### Set problem a
Print the obituary from "She was born on" up to and including "her baby food.".

On June 9, 2020, Ms. Virginia Foster Martin — aka “Stella out East” or “Aunt Ginnie” — passed from her earthly paradise in Greenport, U.S.A., to her eternal one.
She was born on Oct. 17, 1923, and lived to the wonderful age of 96 and a half. Although she spent the last 85 or so years of her life here in New York, her heart belonged to San Francisco, where she was born. She was the only child of Marie and Bert Foster, who treated her like the princess she was from the day they welcomed her to the world. One of her earliest memories was of her nanny mashing avocados for her baby food.
Ginnie traveled extensively throughout the United States in her youth, from the mountains of Maine to the clubs in New Orleans to the parks and campgrounds in California. She settled down somewhat to attend Syracuse University, where she met her true love and future husband, Richard Martin, who had enlisted in the Army. They had a joyful courtship and married in February 1942. Sadly, just months later, Richard died in France fighting for our country in World War II. Ginnie mourned his loss until her dying day.
Her life did go on and she spent a great deal of it with her childhood friend Doris Sonner, whom she met at the age of 13. They ultimately worked together in the Baldwin school district as librarians and lacrosse and field hockey coaches. When Doris was 28, she had a heart attack, which was a turning point in both their lives. Ginnie accompanied Doris to a friend’s home in Mattituck as she convalesced. It was on one of their many drives throughout the North Fork that they came upon the fishing shack in Greenport that would ultimately become their home. They named it “Gull Cottage.” Ginnie and Doris spent many, many happy years there fishing, clamming, boating, barbecuing and partying their heads off with family and friends.

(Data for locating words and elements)
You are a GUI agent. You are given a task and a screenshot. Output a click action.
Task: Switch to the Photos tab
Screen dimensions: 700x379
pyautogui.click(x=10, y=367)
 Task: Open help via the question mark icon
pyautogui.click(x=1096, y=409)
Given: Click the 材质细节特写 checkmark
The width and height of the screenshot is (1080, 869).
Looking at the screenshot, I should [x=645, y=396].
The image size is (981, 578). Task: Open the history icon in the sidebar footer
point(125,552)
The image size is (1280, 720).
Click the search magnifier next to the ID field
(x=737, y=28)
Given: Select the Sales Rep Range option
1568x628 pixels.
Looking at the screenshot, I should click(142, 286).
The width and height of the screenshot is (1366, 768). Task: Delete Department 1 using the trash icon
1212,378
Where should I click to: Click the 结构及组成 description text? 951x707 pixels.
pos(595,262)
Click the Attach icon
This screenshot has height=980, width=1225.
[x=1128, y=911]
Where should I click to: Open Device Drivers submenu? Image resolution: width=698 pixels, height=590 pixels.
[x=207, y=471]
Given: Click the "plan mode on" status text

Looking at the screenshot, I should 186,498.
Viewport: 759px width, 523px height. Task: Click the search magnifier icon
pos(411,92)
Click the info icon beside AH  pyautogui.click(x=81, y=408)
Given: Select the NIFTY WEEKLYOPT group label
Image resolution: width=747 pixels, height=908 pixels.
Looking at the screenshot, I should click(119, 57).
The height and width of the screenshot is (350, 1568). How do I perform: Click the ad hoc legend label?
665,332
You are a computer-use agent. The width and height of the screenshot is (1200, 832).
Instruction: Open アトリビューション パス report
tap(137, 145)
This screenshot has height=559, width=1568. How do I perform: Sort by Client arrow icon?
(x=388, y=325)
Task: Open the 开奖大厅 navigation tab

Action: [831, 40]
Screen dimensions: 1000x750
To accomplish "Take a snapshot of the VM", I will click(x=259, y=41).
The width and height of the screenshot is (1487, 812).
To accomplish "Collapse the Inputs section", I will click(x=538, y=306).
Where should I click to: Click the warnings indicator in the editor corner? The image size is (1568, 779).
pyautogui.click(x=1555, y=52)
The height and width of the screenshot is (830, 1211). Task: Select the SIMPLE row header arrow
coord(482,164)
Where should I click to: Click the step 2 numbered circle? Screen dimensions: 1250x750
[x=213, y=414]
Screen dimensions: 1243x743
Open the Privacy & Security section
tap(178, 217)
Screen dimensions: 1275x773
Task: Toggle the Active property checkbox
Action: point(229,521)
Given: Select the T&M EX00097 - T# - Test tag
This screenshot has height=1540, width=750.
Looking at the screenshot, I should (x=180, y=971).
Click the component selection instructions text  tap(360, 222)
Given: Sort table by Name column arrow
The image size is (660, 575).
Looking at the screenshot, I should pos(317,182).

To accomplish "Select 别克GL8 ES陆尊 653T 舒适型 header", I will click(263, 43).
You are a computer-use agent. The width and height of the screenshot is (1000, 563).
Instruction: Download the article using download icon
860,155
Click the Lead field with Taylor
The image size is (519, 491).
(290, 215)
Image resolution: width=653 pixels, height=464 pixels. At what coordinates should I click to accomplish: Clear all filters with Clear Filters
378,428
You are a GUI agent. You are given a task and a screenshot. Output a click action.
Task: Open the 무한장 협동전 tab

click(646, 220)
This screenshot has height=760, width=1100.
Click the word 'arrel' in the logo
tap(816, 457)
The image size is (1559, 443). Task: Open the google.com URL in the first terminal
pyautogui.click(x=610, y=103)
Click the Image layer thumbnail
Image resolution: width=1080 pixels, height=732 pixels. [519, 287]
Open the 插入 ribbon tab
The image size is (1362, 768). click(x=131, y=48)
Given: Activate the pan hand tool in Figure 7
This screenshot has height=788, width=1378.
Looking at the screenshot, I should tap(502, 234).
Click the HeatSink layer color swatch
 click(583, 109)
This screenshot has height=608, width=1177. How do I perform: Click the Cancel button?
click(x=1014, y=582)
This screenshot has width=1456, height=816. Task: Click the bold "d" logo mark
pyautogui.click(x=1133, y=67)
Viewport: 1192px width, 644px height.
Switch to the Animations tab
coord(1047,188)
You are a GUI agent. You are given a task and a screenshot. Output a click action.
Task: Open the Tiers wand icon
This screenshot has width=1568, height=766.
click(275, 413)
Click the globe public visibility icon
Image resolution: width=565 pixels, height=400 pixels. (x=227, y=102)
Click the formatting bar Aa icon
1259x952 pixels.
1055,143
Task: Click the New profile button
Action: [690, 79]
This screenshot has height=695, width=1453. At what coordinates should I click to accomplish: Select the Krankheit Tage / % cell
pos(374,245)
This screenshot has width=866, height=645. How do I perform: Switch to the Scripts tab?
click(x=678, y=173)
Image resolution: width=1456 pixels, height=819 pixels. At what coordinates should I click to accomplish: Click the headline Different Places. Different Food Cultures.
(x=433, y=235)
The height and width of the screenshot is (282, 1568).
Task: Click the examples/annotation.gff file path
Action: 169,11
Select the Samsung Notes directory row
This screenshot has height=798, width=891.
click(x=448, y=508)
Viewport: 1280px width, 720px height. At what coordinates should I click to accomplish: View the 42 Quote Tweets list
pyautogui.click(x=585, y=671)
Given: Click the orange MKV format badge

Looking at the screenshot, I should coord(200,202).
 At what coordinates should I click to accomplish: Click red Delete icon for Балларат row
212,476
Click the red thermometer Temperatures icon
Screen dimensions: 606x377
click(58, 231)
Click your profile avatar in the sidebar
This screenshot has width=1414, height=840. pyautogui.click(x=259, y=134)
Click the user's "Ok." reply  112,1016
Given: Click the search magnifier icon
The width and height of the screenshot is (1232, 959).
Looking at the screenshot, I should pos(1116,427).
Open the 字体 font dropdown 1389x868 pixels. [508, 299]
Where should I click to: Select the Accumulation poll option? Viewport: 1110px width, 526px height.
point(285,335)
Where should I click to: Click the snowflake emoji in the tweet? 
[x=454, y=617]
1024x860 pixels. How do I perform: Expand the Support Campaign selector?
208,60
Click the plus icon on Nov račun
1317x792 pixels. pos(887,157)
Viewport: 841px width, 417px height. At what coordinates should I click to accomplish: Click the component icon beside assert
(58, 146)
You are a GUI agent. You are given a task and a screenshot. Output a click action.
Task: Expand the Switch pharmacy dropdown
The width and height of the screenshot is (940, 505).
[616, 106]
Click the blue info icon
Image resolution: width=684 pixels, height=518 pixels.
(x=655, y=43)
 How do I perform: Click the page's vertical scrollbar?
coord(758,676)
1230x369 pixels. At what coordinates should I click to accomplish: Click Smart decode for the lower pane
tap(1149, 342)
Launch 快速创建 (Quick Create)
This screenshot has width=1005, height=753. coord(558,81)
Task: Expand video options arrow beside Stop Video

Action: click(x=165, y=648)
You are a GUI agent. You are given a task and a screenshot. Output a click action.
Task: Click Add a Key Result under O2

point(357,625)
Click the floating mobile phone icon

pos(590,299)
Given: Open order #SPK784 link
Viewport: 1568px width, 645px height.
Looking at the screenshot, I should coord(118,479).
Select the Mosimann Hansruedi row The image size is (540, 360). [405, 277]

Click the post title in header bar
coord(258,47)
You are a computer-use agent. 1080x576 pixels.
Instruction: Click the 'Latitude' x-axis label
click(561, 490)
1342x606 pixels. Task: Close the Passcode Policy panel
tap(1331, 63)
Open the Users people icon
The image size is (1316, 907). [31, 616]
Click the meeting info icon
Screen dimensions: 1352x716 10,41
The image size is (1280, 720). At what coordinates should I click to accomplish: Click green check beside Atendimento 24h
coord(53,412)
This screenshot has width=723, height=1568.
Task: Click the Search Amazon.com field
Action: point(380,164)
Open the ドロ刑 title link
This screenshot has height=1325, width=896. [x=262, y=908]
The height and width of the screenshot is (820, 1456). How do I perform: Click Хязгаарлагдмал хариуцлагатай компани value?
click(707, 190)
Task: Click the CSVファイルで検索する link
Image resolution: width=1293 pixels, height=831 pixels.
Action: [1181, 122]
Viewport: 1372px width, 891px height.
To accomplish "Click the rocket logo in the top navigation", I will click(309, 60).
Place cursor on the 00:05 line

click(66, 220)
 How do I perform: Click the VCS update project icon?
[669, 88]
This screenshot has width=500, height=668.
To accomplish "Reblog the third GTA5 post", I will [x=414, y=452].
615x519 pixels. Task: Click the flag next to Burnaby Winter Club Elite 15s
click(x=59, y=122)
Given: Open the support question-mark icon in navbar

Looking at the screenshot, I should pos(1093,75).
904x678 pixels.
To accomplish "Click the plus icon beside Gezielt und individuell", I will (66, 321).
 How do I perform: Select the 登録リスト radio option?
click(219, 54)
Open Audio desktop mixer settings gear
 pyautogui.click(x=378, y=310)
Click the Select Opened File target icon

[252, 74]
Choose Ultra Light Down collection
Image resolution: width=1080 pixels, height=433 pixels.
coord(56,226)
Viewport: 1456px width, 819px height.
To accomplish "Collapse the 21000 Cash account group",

### Set problem b
Reproduce the records from the line with "Open the Users people icon" up to and including the line with "Screen dimensions: 1352x716 10,41", swapping "meeting info" for "meeting details" and leaving everything else unchanged.

### Exercise answer a
She was born on Oct. 17, 1923, and lived to the wonderful age of 96 and a half. Although she spent the last 85 or so years of her life here in New York, her heart belonged to San Francisco, where she was born. She was the only child of Marie and Bert Foster, who treated her like the princess she was from the day they welcomed her to the world. One of her earliest memories was of her nanny mashing avocados for her baby food.

### Exercise answer b
Open the Users people icon
The image size is (1316, 907). [31, 616]
Click the meeting details icon
Screen dimensions: 1352x716 10,41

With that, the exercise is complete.